What is needed → Your answer should be the full data, transcribed exactly, with no pictures in it.

Records for this exercise →
·····

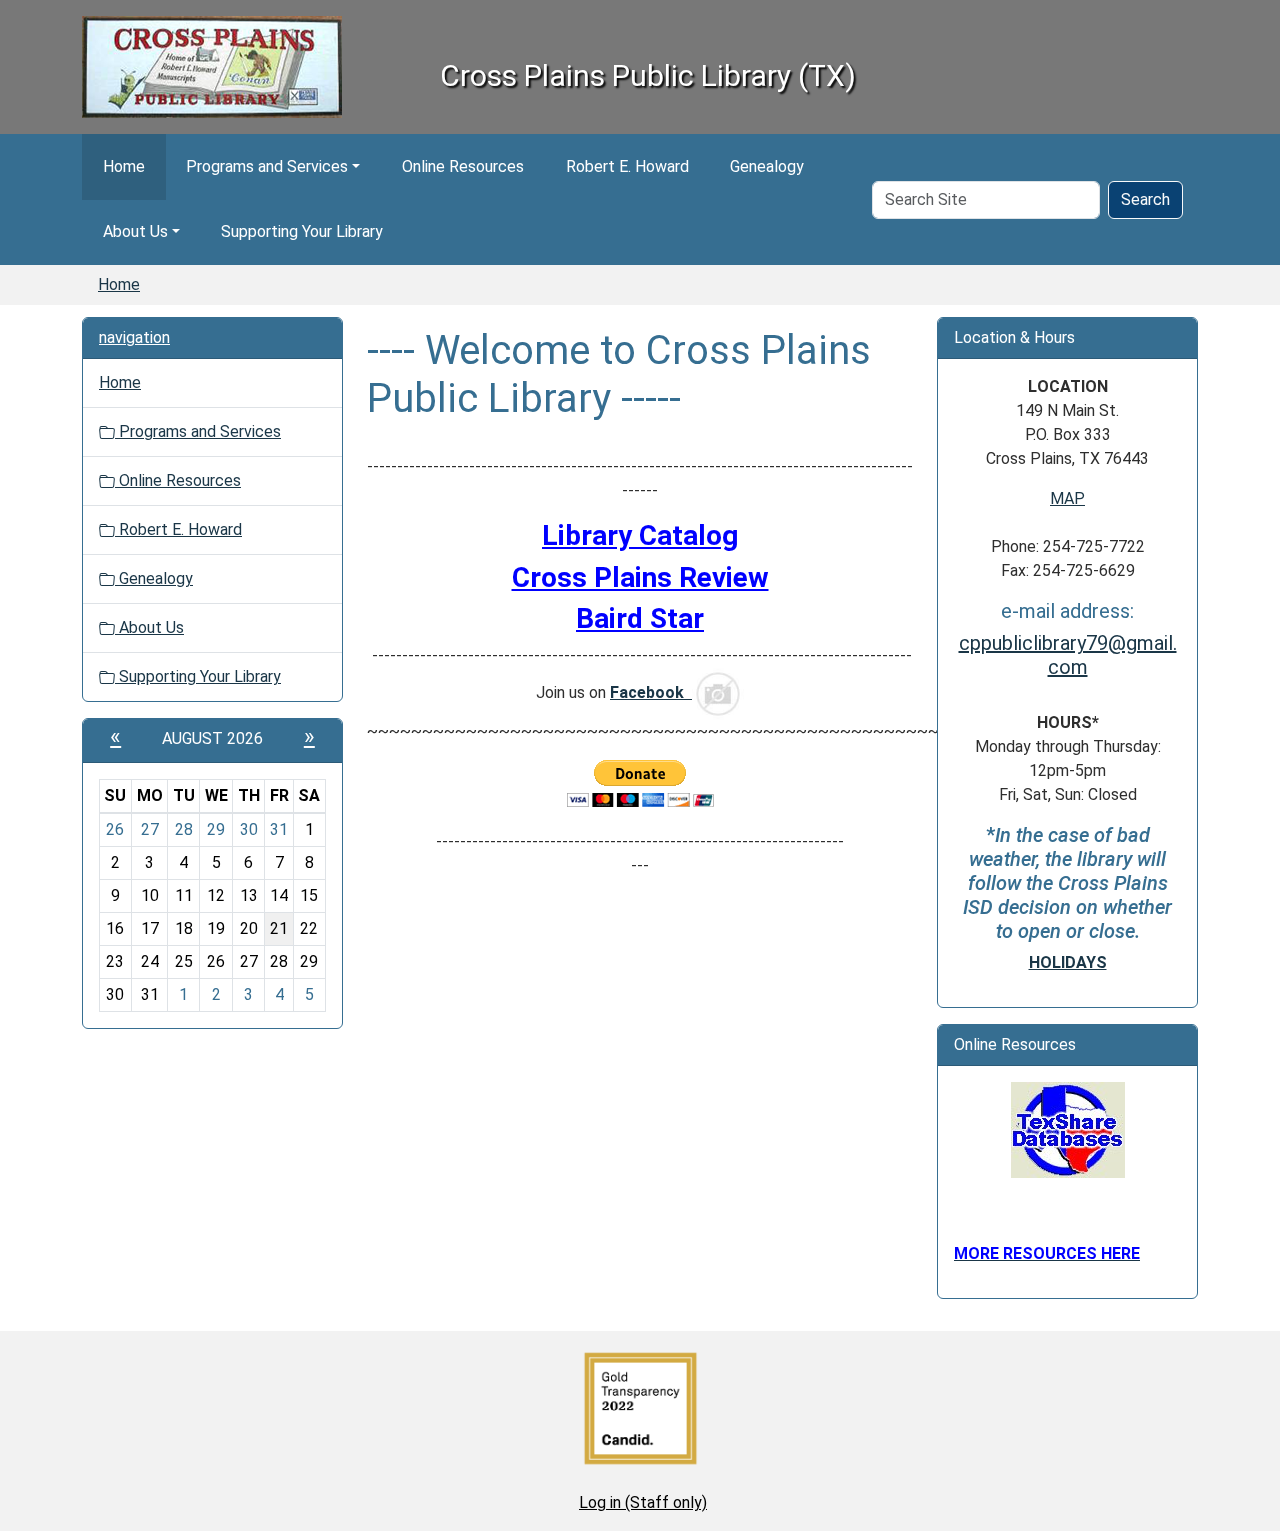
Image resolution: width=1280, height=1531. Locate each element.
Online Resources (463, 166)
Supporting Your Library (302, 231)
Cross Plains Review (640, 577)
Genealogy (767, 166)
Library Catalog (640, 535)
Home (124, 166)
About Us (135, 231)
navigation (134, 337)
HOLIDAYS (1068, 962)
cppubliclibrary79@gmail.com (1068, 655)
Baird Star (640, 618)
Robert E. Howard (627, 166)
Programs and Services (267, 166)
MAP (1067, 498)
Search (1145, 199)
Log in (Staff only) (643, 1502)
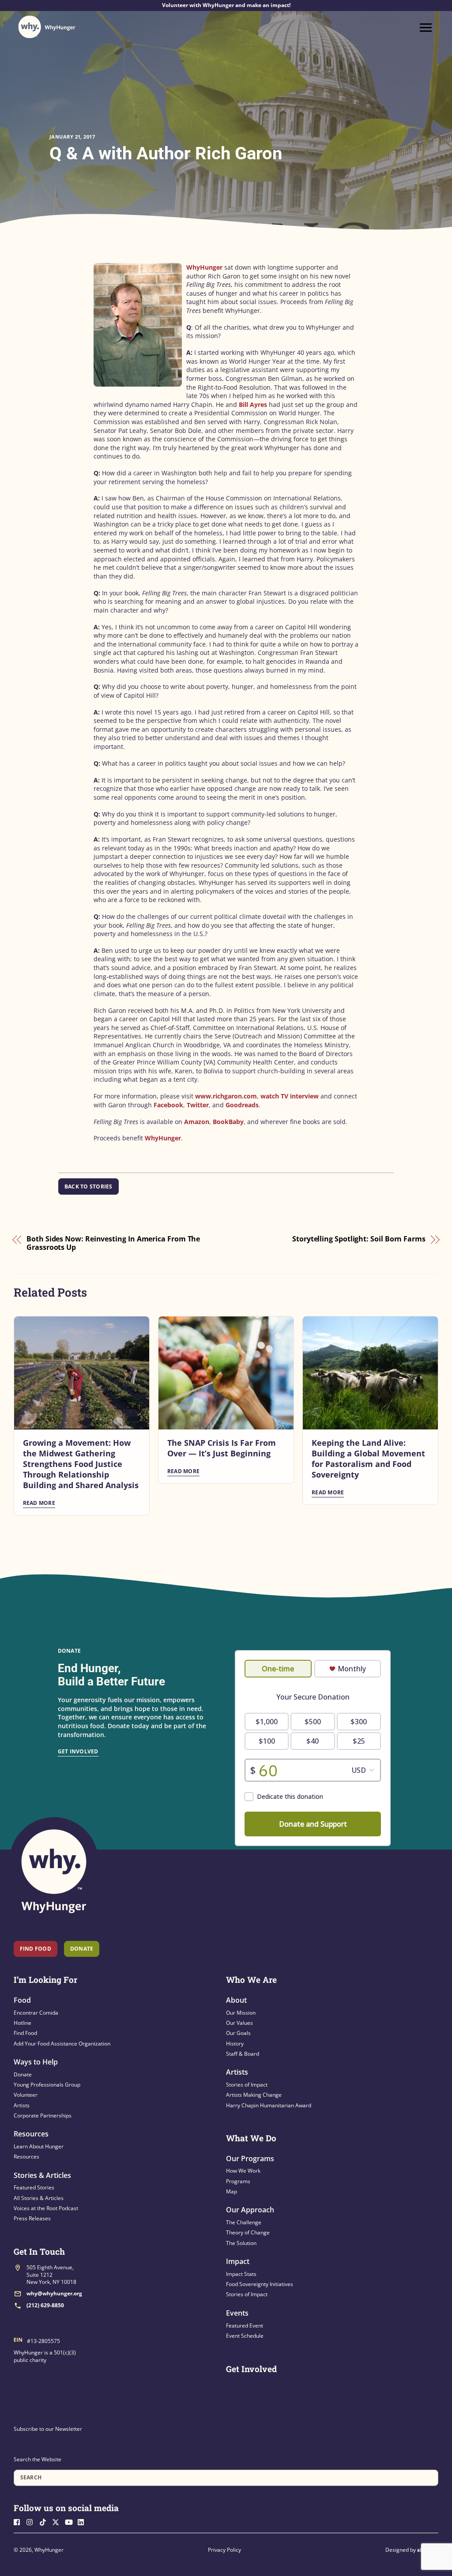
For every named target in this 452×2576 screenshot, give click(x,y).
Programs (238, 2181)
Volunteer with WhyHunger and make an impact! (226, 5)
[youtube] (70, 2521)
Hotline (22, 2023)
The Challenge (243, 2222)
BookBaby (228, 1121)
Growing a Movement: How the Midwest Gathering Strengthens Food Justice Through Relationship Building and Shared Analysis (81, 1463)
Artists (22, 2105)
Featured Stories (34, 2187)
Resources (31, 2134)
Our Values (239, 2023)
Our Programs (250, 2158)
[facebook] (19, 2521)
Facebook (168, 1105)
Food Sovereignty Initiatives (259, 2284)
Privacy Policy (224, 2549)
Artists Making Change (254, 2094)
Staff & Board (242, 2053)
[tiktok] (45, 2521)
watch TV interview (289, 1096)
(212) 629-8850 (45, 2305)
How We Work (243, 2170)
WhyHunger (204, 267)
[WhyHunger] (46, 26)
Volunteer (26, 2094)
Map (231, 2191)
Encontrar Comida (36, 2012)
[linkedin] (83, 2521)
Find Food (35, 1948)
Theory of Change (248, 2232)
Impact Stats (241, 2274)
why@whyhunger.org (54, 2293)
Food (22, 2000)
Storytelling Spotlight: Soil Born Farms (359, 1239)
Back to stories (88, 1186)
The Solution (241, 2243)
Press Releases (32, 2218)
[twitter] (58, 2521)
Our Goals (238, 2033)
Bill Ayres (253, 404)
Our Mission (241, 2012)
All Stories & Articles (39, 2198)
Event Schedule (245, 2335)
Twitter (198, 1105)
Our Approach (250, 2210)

·····

Output of the task →
Image resolution: width=1280, height=1531. Locate each element.
Online Resources (463, 166)
Supporting Your Library (302, 231)
Cross Plains Review (640, 577)
Genealogy (767, 166)
Library Catalog (640, 535)
Home (124, 166)
About Us (135, 231)
navigation (134, 337)
HOLIDAYS (1068, 962)
cppubliclibrary79@gmail.com (1068, 655)
Baird Star (640, 618)
Robert E. Howard (627, 166)
Programs and Services (267, 166)
MAP (1067, 498)
Search (1145, 199)
Log in (Staff only) (643, 1502)
For every named target in this 452×2576 screenshot, give click(x,y).
Programs (238, 2181)
Volunteer with WhyHunger and make an impact! (226, 5)
[youtube] (70, 2521)
Hotline (22, 2023)
The Challenge (243, 2222)
BookBaby (228, 1121)
Growing a Movement: How the Midwest Gathering Strengthens Food Justice Through Relationship Building and Shared Analysis (81, 1463)
Artists (22, 2105)
Featured Stories (34, 2187)
Resources (31, 2134)
Our Values (239, 2023)
Our Programs (250, 2158)
[facebook] (19, 2521)
Facebook (168, 1105)
Food Sovereignty Initiatives (259, 2284)
Privacy Policy (224, 2549)
Artists Making Change (254, 2094)
Staff & Board (242, 2053)
[tiktok] (45, 2521)
watch TV interview (289, 1096)
(212) 629-8850 (45, 2305)
How We Work (243, 2170)
WhyHunger (204, 267)
[WhyHunger] (46, 26)
Volunteer (26, 2094)
Map (231, 2191)
Encontrar Comida (36, 2012)
[linkedin] (83, 2521)
Find Food (35, 1948)
Theory of Change (248, 2232)
Impact Stats (241, 2274)
why@whyhunger.org (54, 2293)
Food (22, 2000)
Storytelling Spotlight: Soil Born Farms (359, 1239)
Back to stories (88, 1186)
The Solution (241, 2243)
Press Releases (32, 2218)
[twitter] (58, 2521)
Our Goals (238, 2033)
Bill Ayres (253, 404)
Our Mission (241, 2012)
All Stories & Articles (39, 2198)
Event Schedule (245, 2335)
Twitter (198, 1105)
Our Approach (250, 2210)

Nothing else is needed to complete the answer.